- Written problem 1 -
Using the debate excerpt, explain in one to three sentences why the speaker appeals to the Press for help.
- Written problem 2 -
From the debate excerpt, extract everything from "The Press could" down to "R. H. Hutchison)".

# start of Supplied text

Lastly, I should like to appeal to the Press. This problem of volunteers is not new. There is an old Army saying which refers to the adjectival inadvisability of volunteering for anything and with the development of national conscription I sometimes think that the volunteer spirit is beginning to die out. I hope that I am wrong. I should like to be proved wrong, and I should like the Press to help me prove myself wrong. I think that it was Oscar Wilde who said that if there is one thing worse than being talked about, it is not being talked about. That is 629 something from which the Army Emergency Reserve suffers. It has not been talked about enough.
The Press could do a great deal in presenting the case to the public and calling for volunteers, and I hope that it will do so. If the general public were made aware of the really vital importance of a Reserve Army to the security of this nation, we might get the volunteers, employers might be prepared to play their part in giving facilities to the men to volunteer, and the wives and womenfolk might be persuaded to encourage the men to do so.
§ 9.8 p.m.
§ The Under-Secretary of State for War (Mr. J. R. H. Hutchison)
My hon. Friend the Member for Wycombe (Mr. John Hall) has embarked on a complicated theme and has carried me with him on to a complicated theme. He highlighted certain suggestions which I think arose from his own experience, but I think that it would not be unhelpful if I were to paint a slightly broader picture to begin with and come at a later stage to the particular points to which my hon. Friend was drawing attention.

# end of Supplied text
# start of Supplied entries

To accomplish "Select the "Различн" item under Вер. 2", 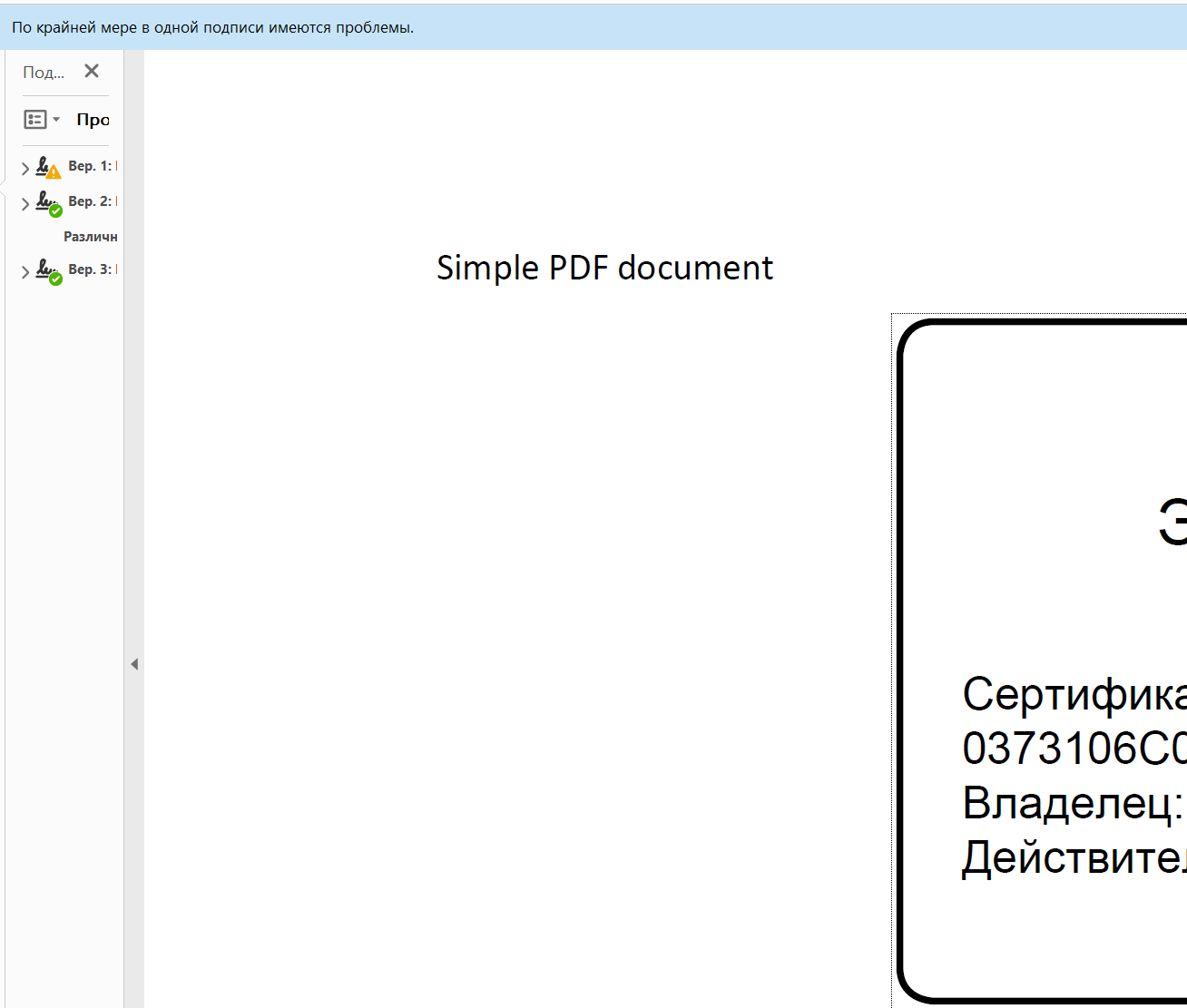I will (x=90, y=237).
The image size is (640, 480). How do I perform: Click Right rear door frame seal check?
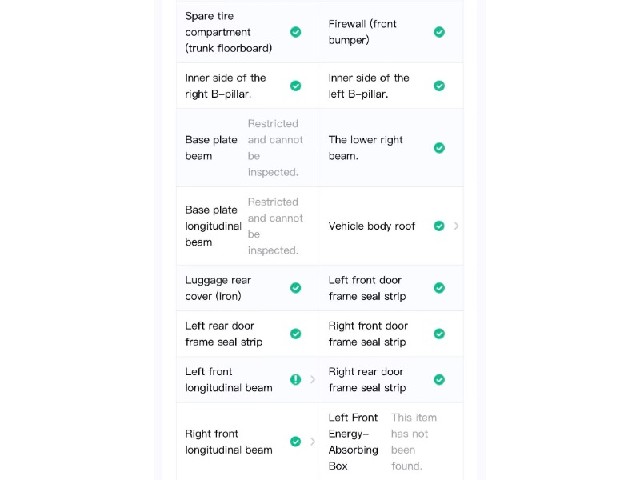(x=439, y=380)
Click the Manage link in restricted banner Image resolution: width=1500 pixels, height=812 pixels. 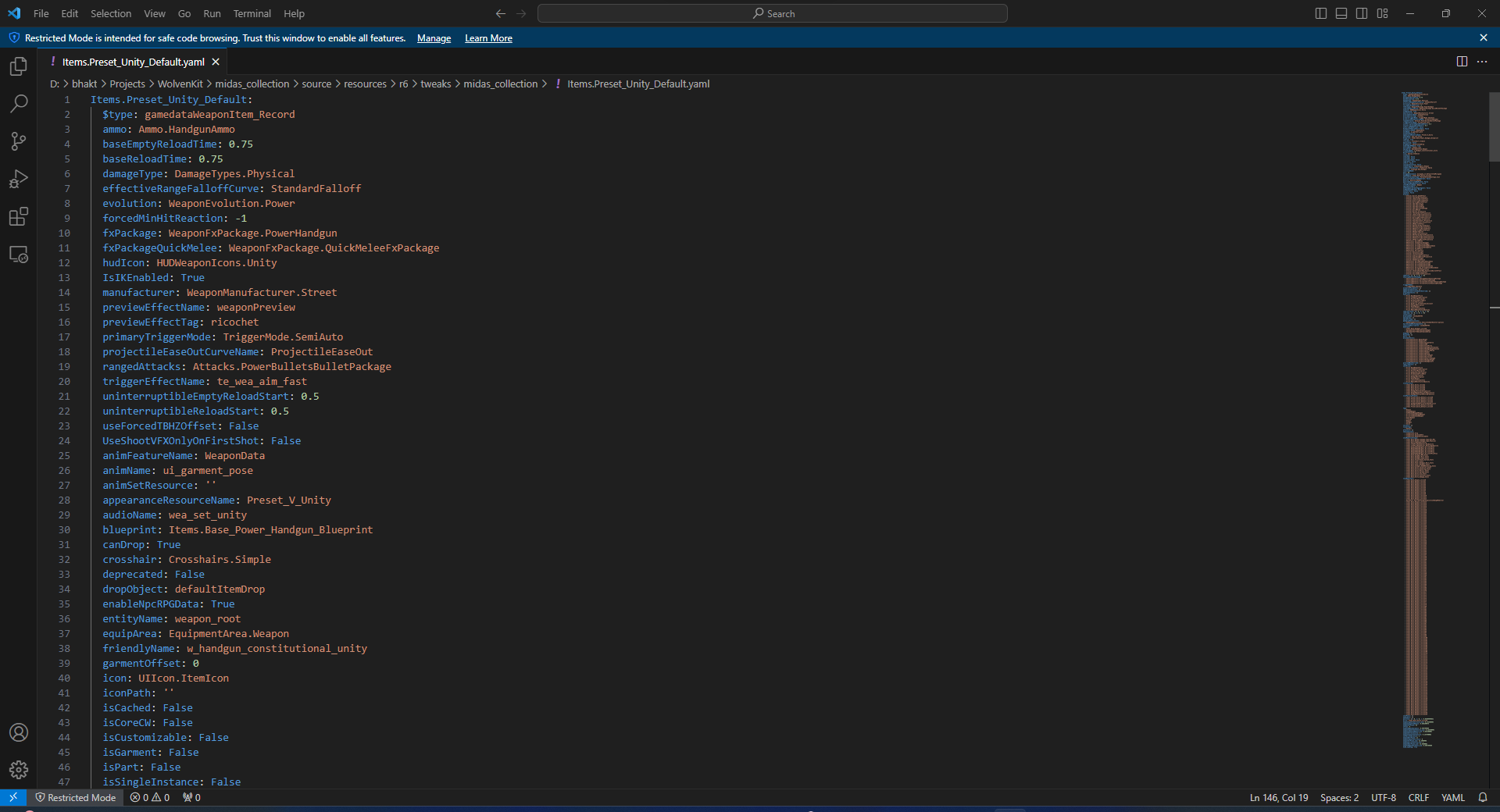pyautogui.click(x=434, y=38)
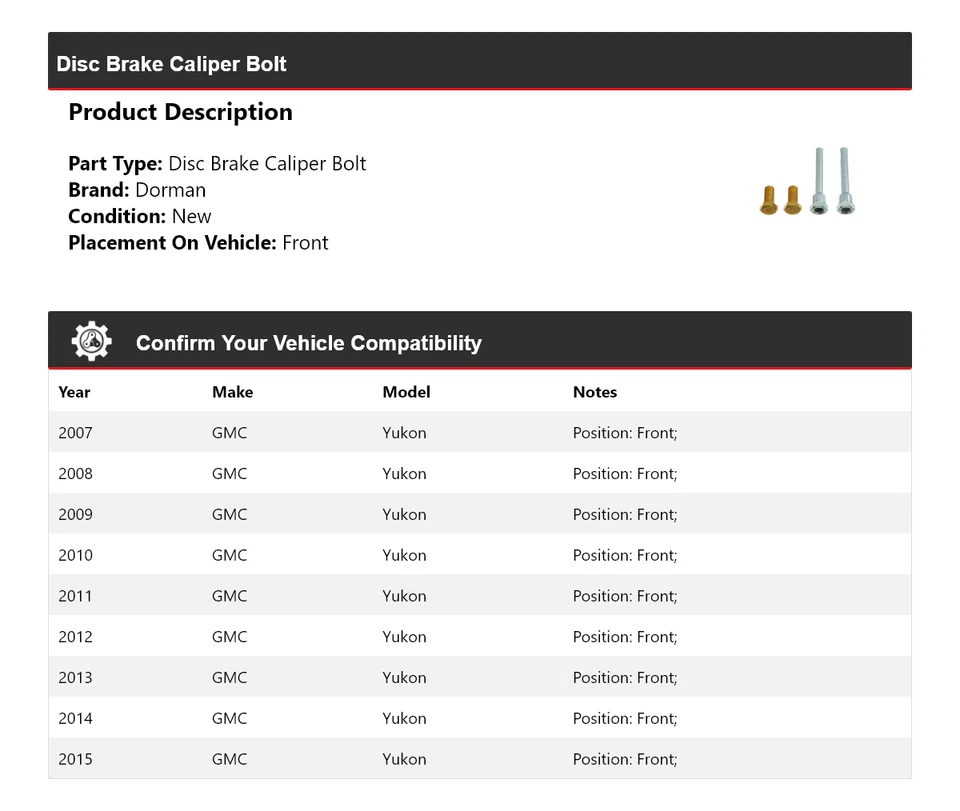Click the Make column header

tap(232, 392)
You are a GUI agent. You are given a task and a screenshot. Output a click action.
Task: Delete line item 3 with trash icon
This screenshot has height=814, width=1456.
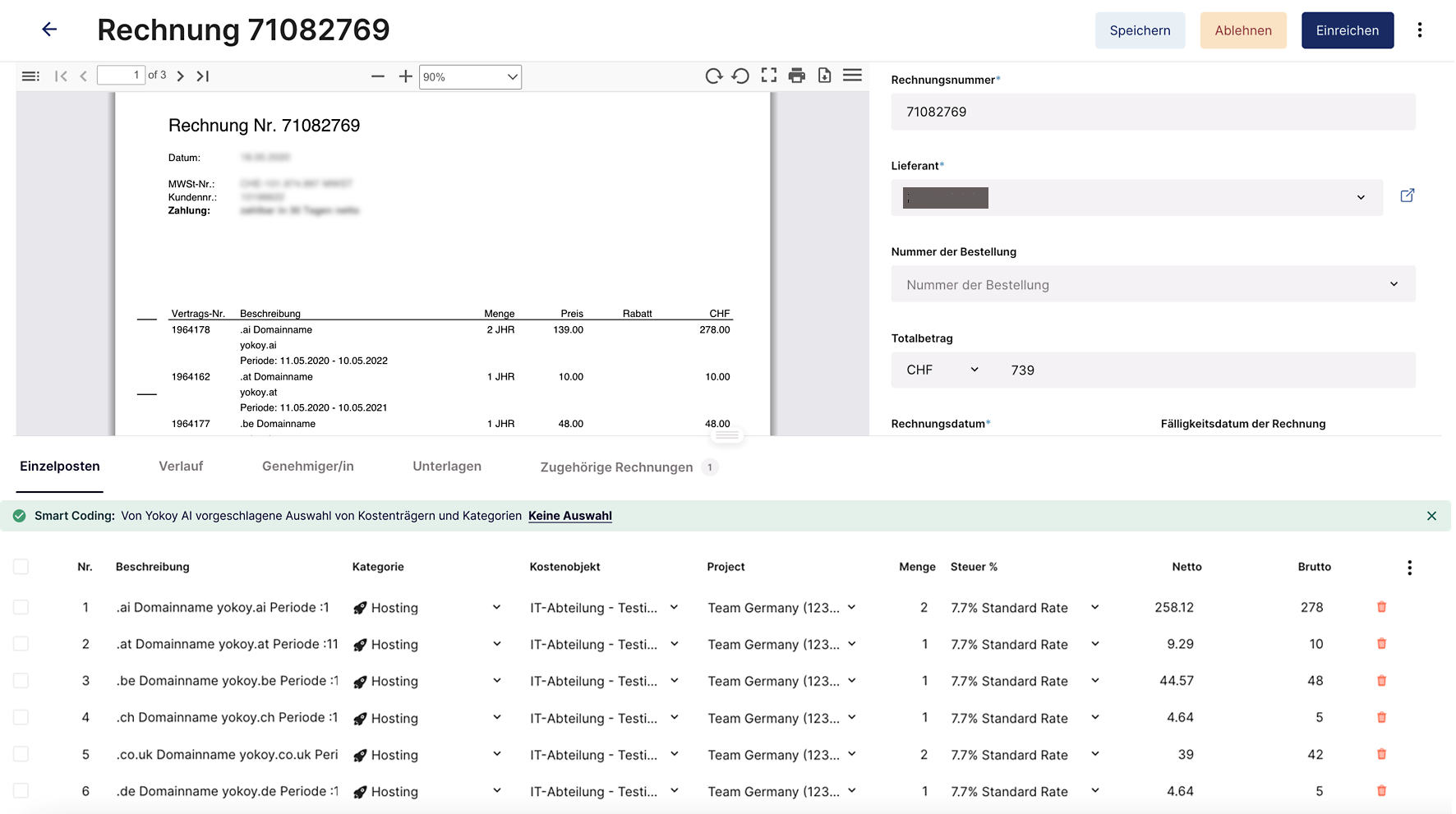1381,681

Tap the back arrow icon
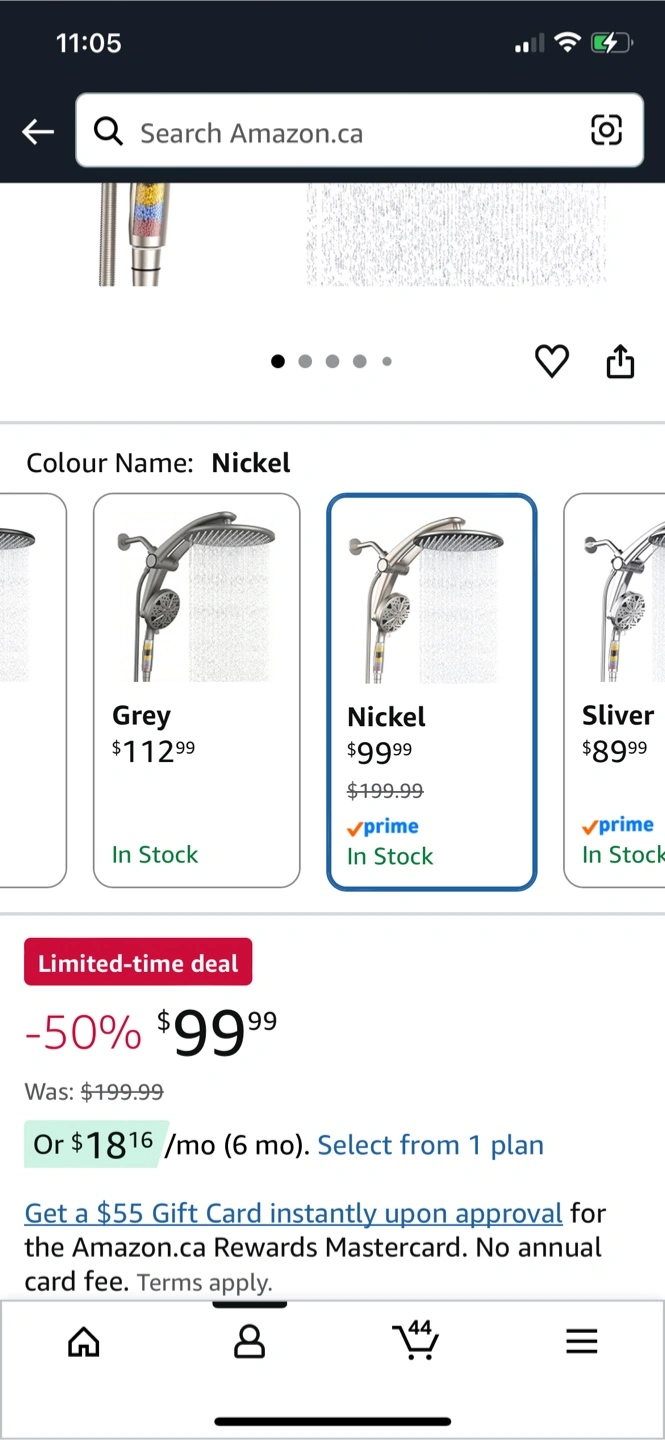(x=38, y=131)
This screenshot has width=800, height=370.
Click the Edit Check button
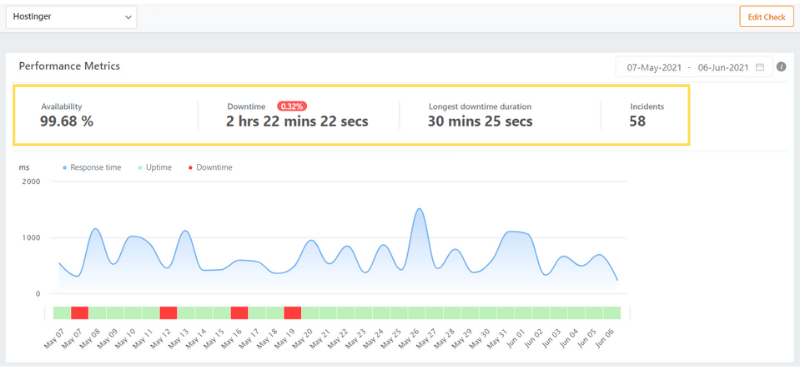point(766,17)
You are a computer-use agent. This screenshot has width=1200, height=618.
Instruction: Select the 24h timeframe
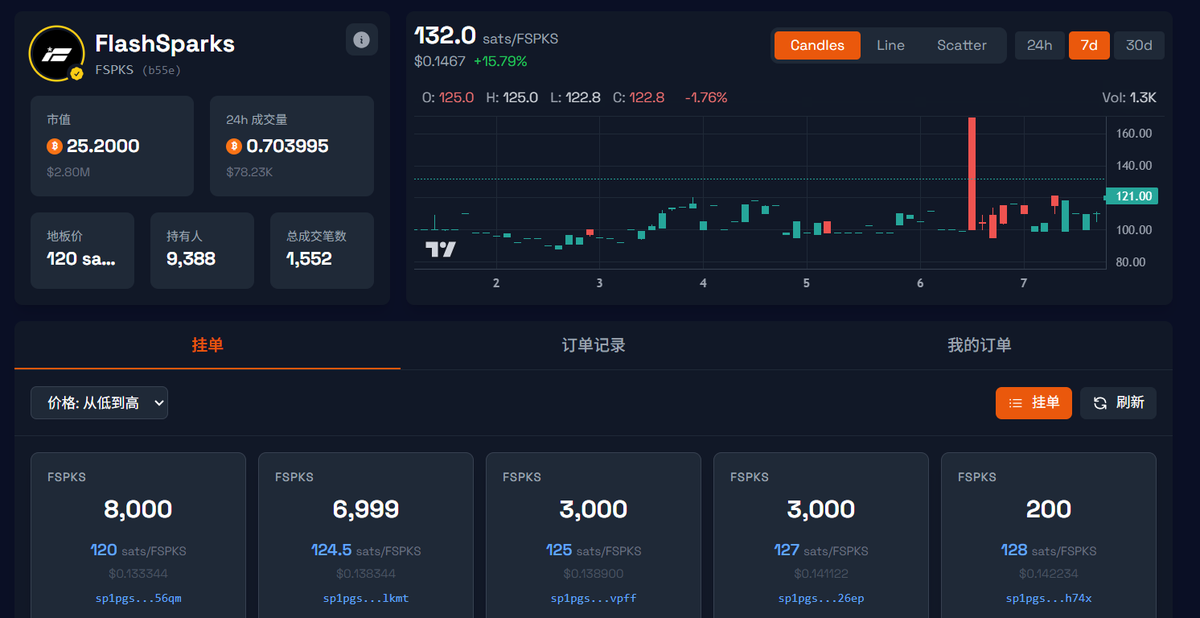[1039, 45]
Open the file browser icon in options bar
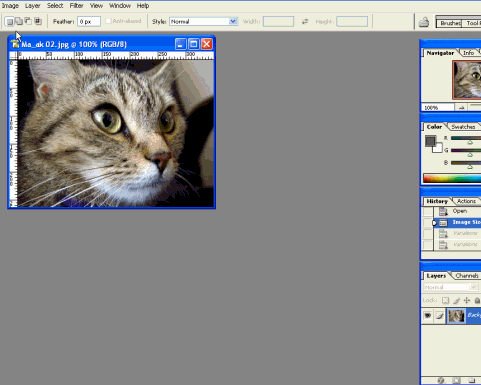 coord(424,22)
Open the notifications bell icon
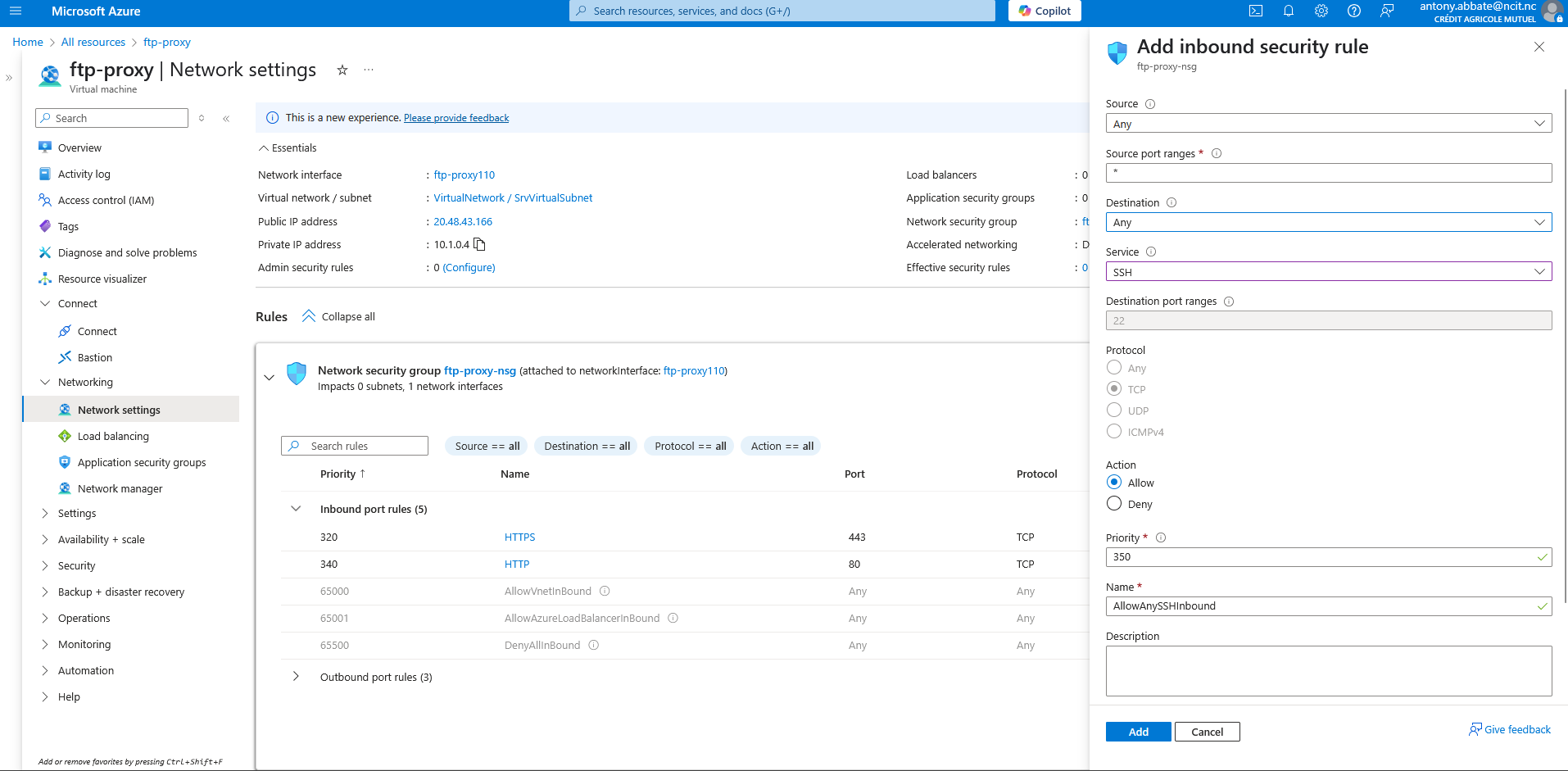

# end of Supplied entries

- Written solution 1 -
The speaker says the Army Emergency Reserve suffers because it has not been talked about enough. The Press could present its case to the public and call for volunteers. If the public understood how vital a Reserve Army is to national security, volunteers might come forward, employers might give the men facilities to volunteer, and wives and womenfolk might encourage them to do so.

- Written solution 2 -
The Press could do a great deal in presenting the case to the public and calling for volunteers, and I hope that it will do so. If the general public were made aware of the really vital importance of a Reserve Army to the security of this nation, we might get the volunteers, employers might be prepared to play their part in giving facilities to the men to volunteer, and the wives and womenfolk might be persuaded to encourage the men to do so.
§ 9.8 p.m.
§ The Under-Secretary of State for War (Mr. J. R. H. Hutchison)